┏━━
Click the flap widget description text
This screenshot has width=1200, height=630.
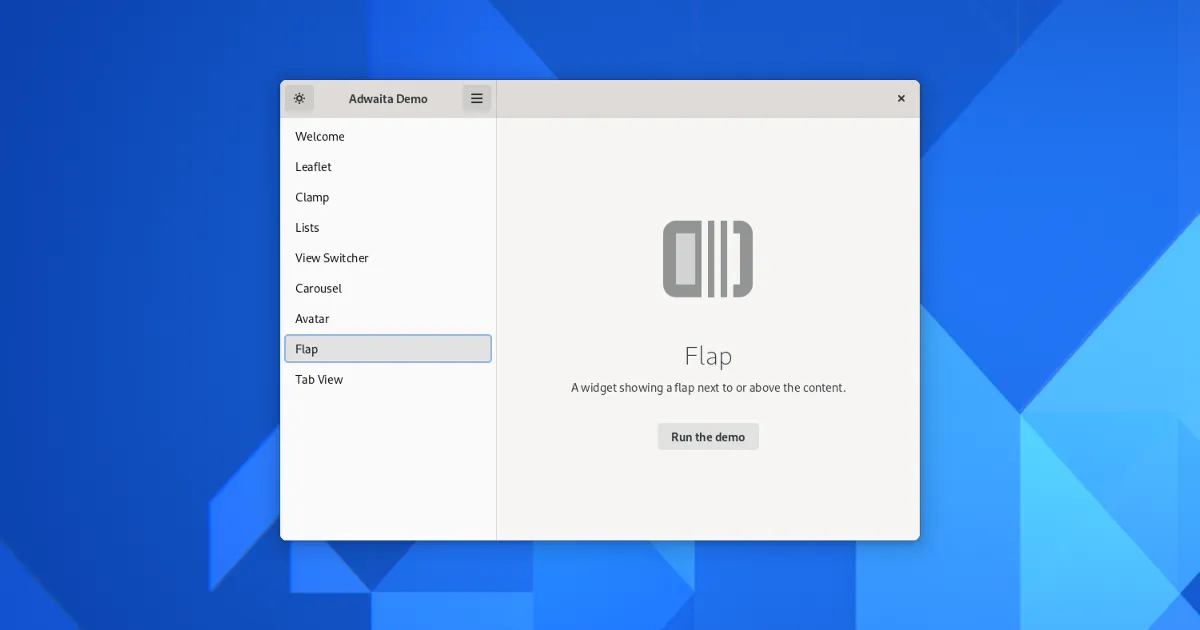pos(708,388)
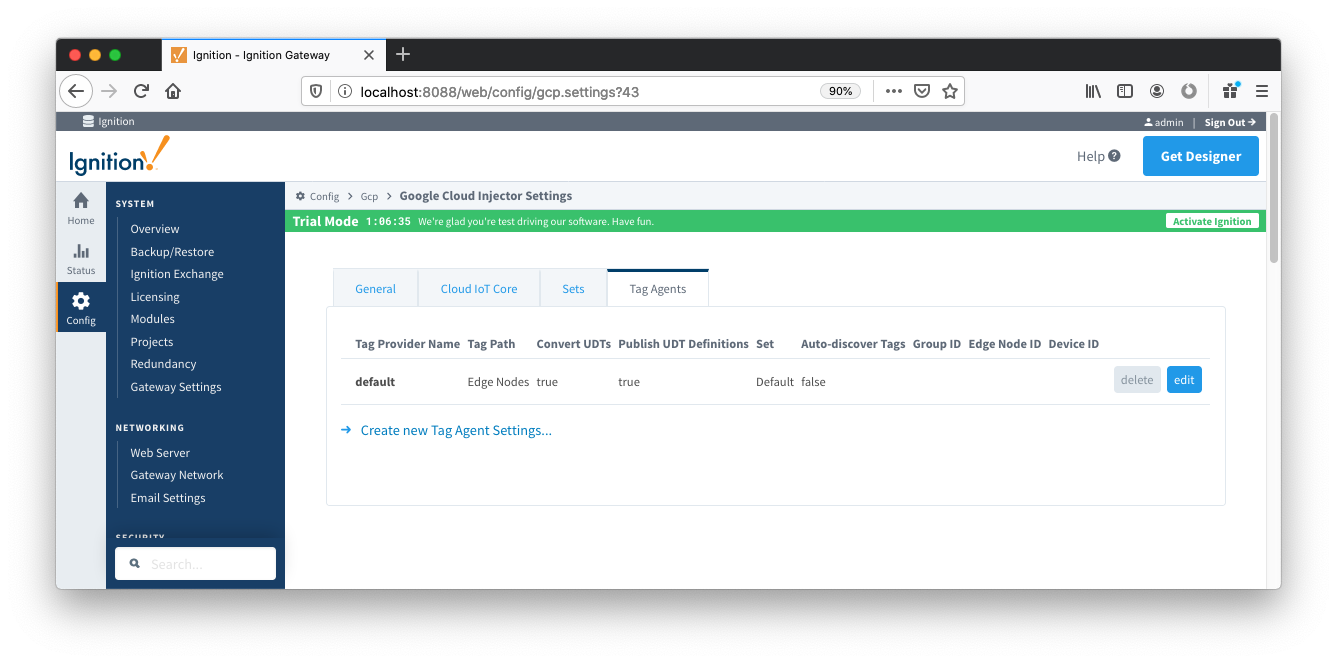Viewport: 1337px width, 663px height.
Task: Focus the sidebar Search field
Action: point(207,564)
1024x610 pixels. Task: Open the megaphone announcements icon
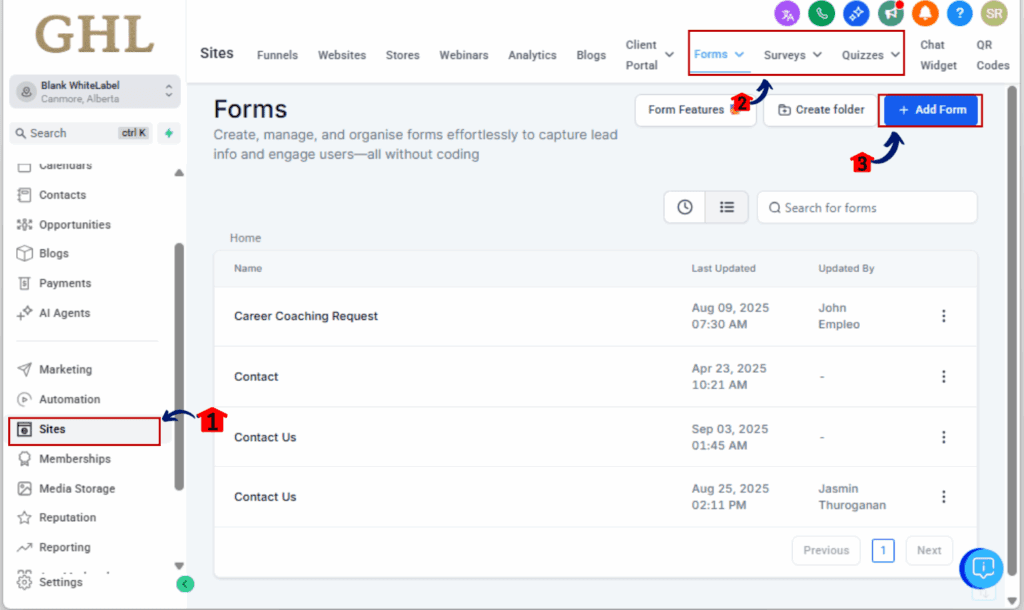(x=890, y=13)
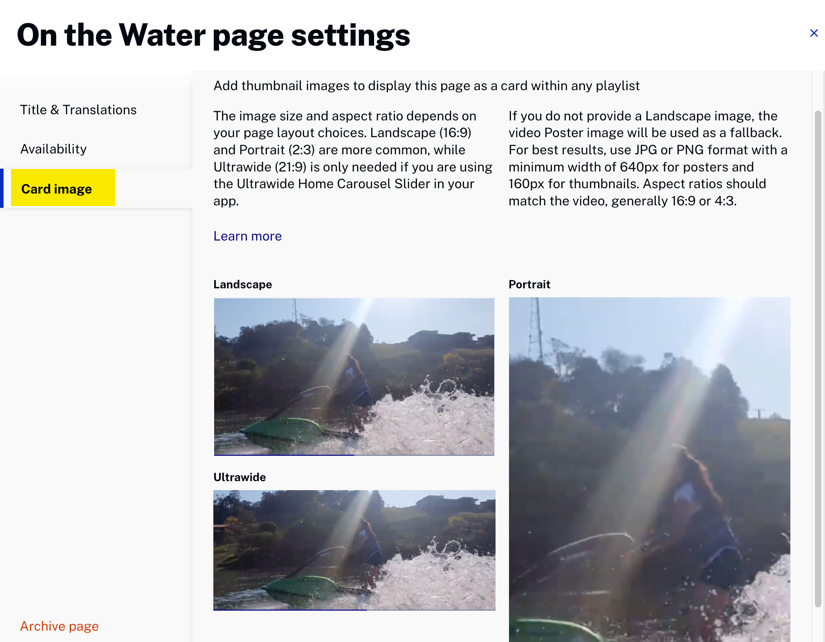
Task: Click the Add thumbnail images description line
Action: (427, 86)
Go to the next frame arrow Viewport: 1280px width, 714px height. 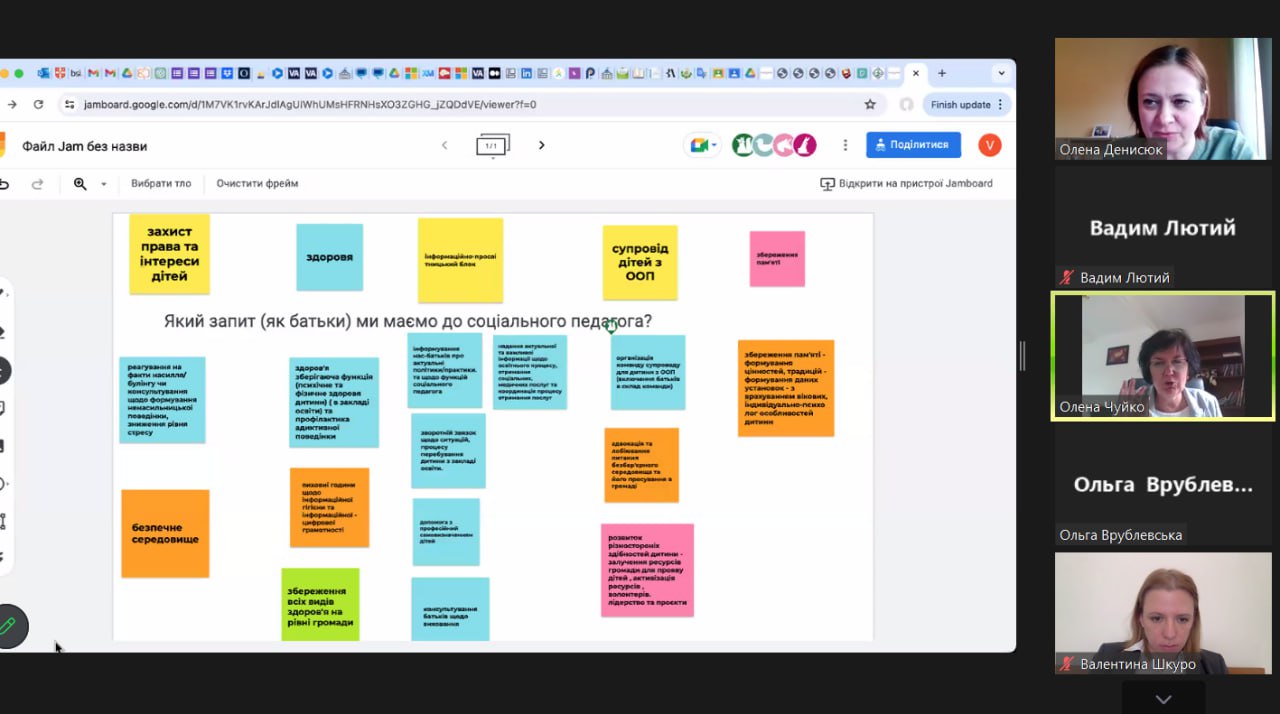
┗━━
__WORK INSTRUCTIONS__. Reproduce each line of the records above, exactly and without pictures.

__RESULT OF THIS TASK__.
Click the flap widget description text
This screenshot has width=1200, height=630.
pos(708,388)
Viewport: 1337px width, 663px height.
Task: Focus the sidebar Search field
Action: point(207,564)
1024x610 pixels. Task: Open the megaphone announcements icon
(x=890, y=13)
Task: Click the Add thumbnail images description line
Action: (427, 86)
Go to the next frame arrow Viewport: 1280px width, 714px height. 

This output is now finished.